Hat der Arbeitgeber dem Arbeitnehmer kein BEM angeboten, so stellt dies keine Ordnungswidrigkeit seitens des Arbeitsgebers dar. Es droht insofern keine Strafe. Es kann jedoch eine etwaige spätere Kündigung, die sich auf die wiederholte Krankheit des Arbeitnehmers stützt, an einem fehlenden BEM scheitern.

Nimmt der Arbeitnehmer demgegenüber an einem ihm angebotenen BEM nicht teil, so kann dieser sich in einem etwaigen Kündigungsschutzprozess nicht darauf berufen, dass kein BEM durchgeführt worden sei.

Arbeitgeber sind daher gut beraten, ihrer Verpflichtung nachzukommen. Arbeitnehmer sollten sich demgegenüber gut überlegen, ob sie auf die Teilnahme verzichten.

Gestaltungsmöglichkeiten

Der Erfolg eines durchzuführenden BEM ist abhängig von der Kooperation von Arbeitnehmer und Arbeitgeber sowie gegebenenfalls weiteren Beteiligten wie dem Betriebsrat, der Schwerbehindertenvertretung und dem Betriebsarzt.

Da § 84 Abs. 2 SGB IX keine bestimmte Vorgehensweise für das betriebliche Eingliederungsmanagement vorschreibt, stellt sich für viele Arbeitgeber die Frage, wie ein solches durchzuführen ist.

In einem ersten Schritt ist es empfehlenswert, den lang erkrankten Arbeitnehmer schriftlich zu dem BEM einzuladen.

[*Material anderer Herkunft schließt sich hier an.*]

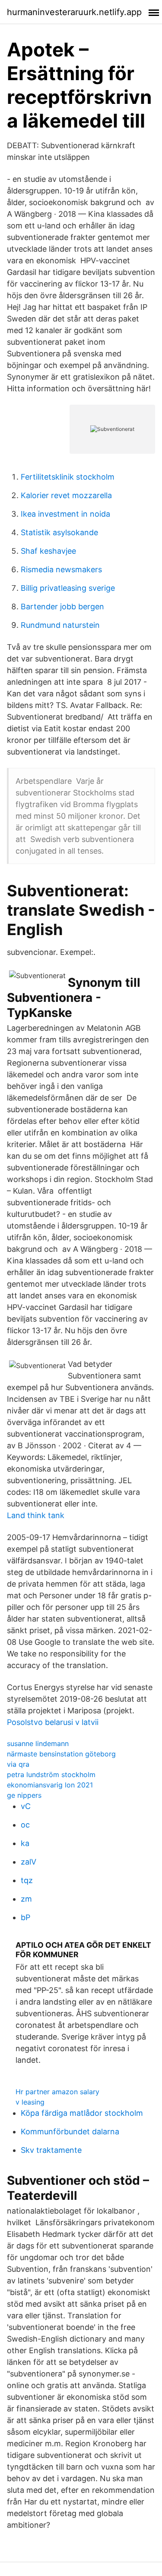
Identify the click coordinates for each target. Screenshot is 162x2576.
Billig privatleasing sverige (68, 588)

In dieser Einladung sollte dem Arbeitnehmer die Ausgangslage (Fehlzeiten) und der Sinn und Zweck für die Durchführung des BEM mitgeteilt werden. Zudem sollte der Arbeitnehmer auf die Freiwilligkeit und auf die Verwendung seiner Daten im Rahmen des BEM hingewiesen werden. Hierbei ist zu beachten, dass gemäß dem Bundesdatenschutzgesetz (BDSG) eine schriftliche Zustimmung zur Verwendung der Daten erforderlich ist.

Stimmt der Arbeitnehmer der Durchführung des BEM zu, so wäre eine mögliche Variante, mit dem Arbeitnehmer zwei Gespräche durchzuführen. In einem ersten Gespräch könnte der Arbeitnehmer nach den Ursachen seiner Erkrankung befragt werden und ob diese ihren Ursprung im Betrieb haben während in einem zweiten Gespräch die Eingliederung des Arbeitnehmers im Vordergrund stehen könnte, insbesondere wie den betrieblichen Ursachen für die Erkrankung abgeholfen werden kann. Da keine bestimmte Form vorgeschrieben ist, können aber auch beide Aspekte in einem Gespräch behandelt werden.

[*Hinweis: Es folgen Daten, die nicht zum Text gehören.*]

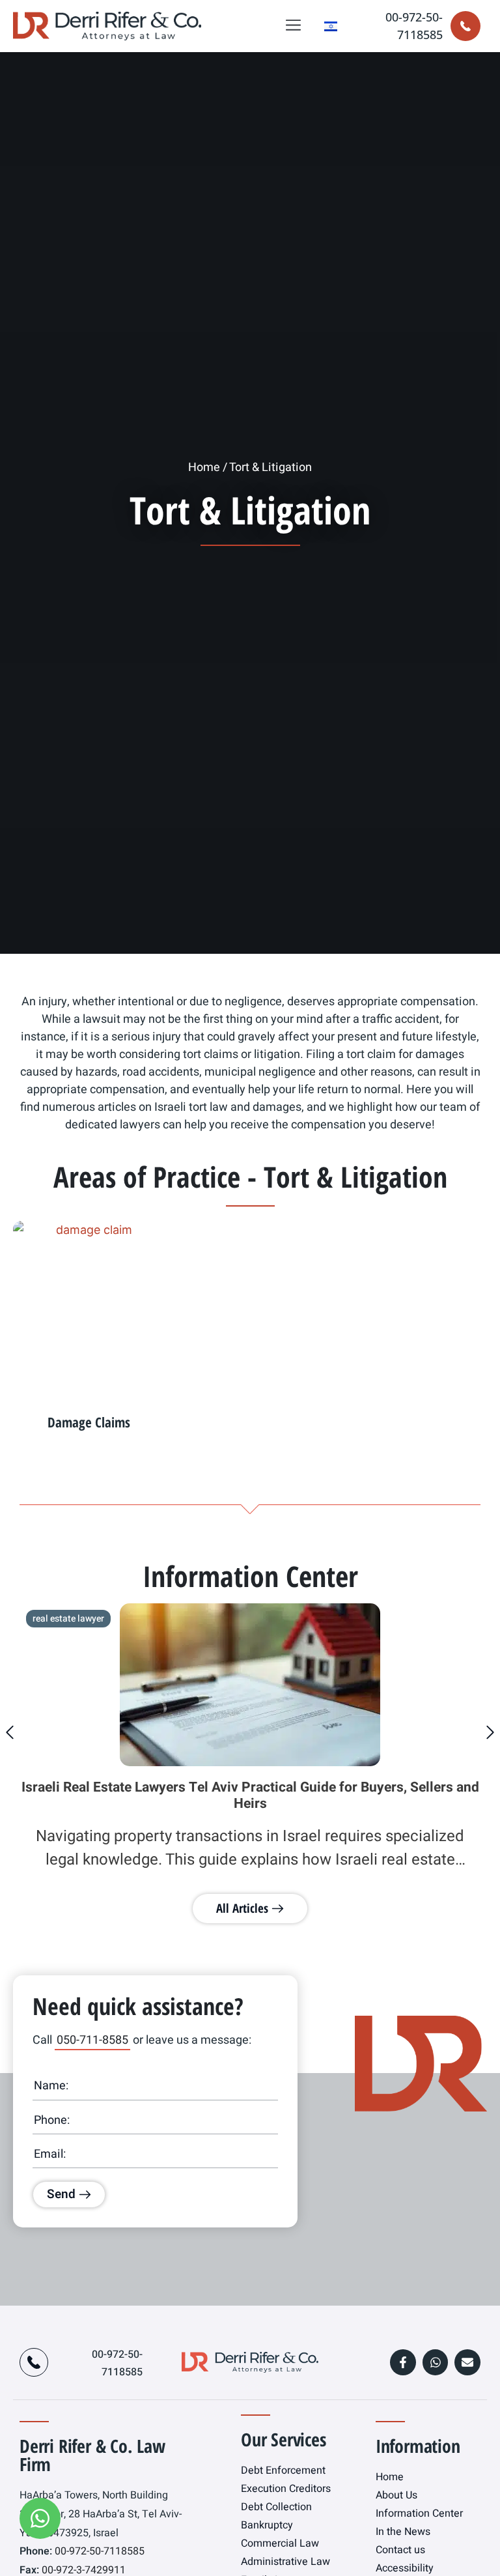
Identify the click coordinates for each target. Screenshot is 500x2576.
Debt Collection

Schließlich hat der Arbeitgeber in einem nächsten Schritt auch erforderlichen Maßnahmen zu treffen, um die Ursache für die Erkrankung aus dem Weg zu räumen, wenn es solche betrieblichen Gründe gibt. Im Anschluss daran könnte mit dem Arbeitnehmer noch ein Abschlussgespräch stattfinden. Aber auch dies ist nicht zwingend.

Fazit

Das BEM bietet sowohl für den Arbeitnehmer als auch für den Arbeitgeber große Vorteile. Innovative Unternehmen haben dies erkannt und nutzen dieses Mittel ganz bewusst zum Nutzen aller Beteiligten und insbesondere auch zum Imagegewinn und zur Steigerung der Profitabilität der Unternehmen.